_YOUR ASSIGNMENT_:
Each line of the listing that contains "button" should be found and copied.

_MATERIAL FOR THIS TASK_:
▬▬▬▬▬▬▬▬▬▬
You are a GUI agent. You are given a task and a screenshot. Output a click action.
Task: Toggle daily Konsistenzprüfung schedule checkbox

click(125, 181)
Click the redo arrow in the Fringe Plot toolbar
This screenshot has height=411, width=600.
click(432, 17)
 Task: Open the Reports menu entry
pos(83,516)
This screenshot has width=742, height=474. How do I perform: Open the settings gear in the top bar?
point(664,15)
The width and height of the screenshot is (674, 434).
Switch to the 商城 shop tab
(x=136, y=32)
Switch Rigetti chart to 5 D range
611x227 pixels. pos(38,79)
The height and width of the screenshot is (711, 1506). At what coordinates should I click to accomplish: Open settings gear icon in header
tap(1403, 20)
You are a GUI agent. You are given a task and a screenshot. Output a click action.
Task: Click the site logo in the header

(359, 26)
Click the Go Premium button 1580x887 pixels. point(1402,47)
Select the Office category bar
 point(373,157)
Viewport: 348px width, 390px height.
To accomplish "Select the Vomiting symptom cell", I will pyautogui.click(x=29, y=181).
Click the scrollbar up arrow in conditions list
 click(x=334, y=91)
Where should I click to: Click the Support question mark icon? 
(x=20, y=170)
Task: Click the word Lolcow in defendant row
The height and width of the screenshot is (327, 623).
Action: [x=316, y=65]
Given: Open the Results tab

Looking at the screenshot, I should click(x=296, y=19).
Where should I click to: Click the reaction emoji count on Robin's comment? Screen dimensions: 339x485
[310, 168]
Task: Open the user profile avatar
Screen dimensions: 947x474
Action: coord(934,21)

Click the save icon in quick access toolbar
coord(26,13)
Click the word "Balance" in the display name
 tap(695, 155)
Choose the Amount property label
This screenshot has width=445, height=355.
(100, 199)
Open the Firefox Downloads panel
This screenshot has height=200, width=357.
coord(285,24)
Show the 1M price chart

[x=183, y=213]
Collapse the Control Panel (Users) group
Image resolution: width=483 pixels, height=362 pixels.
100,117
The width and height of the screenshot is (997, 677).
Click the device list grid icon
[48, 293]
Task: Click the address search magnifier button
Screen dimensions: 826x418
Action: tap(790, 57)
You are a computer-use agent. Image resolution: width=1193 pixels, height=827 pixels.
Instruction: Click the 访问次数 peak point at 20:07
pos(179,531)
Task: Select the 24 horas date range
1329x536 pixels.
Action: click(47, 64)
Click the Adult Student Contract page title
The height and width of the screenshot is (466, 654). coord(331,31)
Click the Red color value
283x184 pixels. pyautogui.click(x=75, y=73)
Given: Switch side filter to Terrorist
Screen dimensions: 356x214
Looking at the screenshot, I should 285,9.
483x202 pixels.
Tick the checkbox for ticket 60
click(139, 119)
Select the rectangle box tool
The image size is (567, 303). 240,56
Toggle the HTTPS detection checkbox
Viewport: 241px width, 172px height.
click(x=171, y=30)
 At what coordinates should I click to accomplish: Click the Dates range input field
▬▬▬▬▬▬▬▬▬▬
_EXERCISE RESPONSE_:
Click the Go Premium button 1580x887 pixels. point(1402,47)
Task: Click the address search magnifier button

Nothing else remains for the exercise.